-- TEXTAUSZUG --
———
„Bitte kein Pfand!“Michel Niknafs vom Prince Charles über das Leben als Clubbetreiber
1.9.2017 • Kultur – Interview: Ji-Hun KimAm Moritzplatz in Berlin-Kreuzberg steht seit über fünf Jahren der Club Prince Charles. Heute eine feste Institution, auch weil hier eben nicht das übliche Techno- und House-Diktat der Hauptstadt dominiert, sondern die Berliner HipHop-Szene und auch der Halligalli-Party-Elektizismus eine konstante Heimat gefunden haben. Redakteur Ji-Hun Kim traf Michel Niknafs, einen der Betreiber, zum Interview. Sie sprachen über den Ritterschlag durch Berliner Taxifahrer, Rosinen in der Subkultur, geklaute Tresore und wieso das Thema Bretterbuden-Club endgültig durch ist.
Der Club „Prince Charles“ in Berlin-Kreuzberg existiert seit mittlerweile fünf Jahren. Wer steckt alles dahinter?
Wir sind fünf Partner. Neben mir sind Nicolas Mönch, Andreas Zappe, Quirin Schwanck und Florian Popp beteiligt.
Was war vorher in dem Club?
———
-- AUFGABE --
Wer betreibt laut dem Textauszug den Club Prince Charles?

-- GESAMMELTES MATERIAL --
———
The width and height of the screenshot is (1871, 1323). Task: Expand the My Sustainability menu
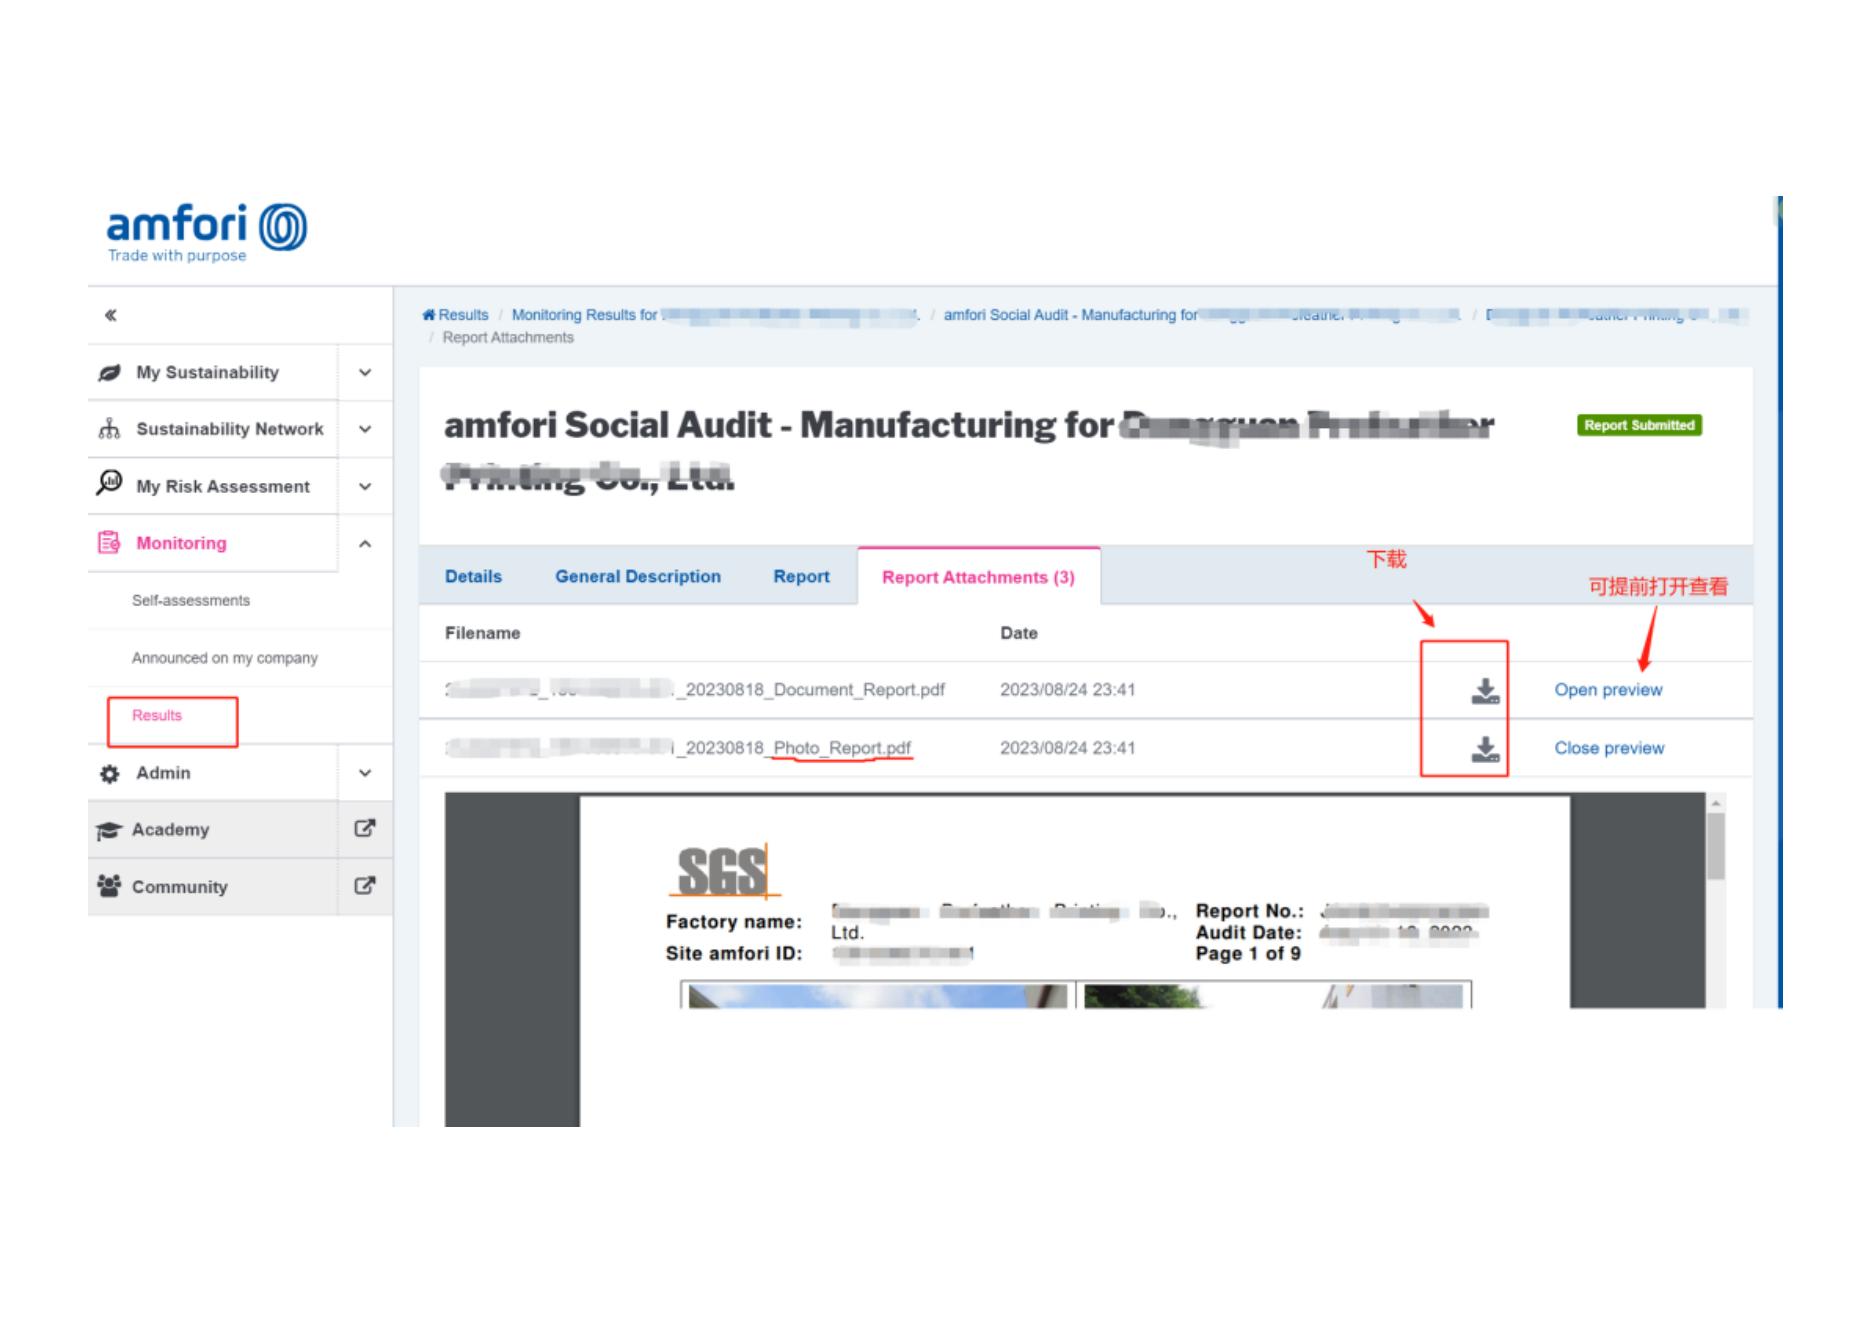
———
-- ANTWORT --
Fünf Partner: Michel Niknafs, Nicolas Mönch, Andreas Zappe, Quirin Schwanck und Florian Popp.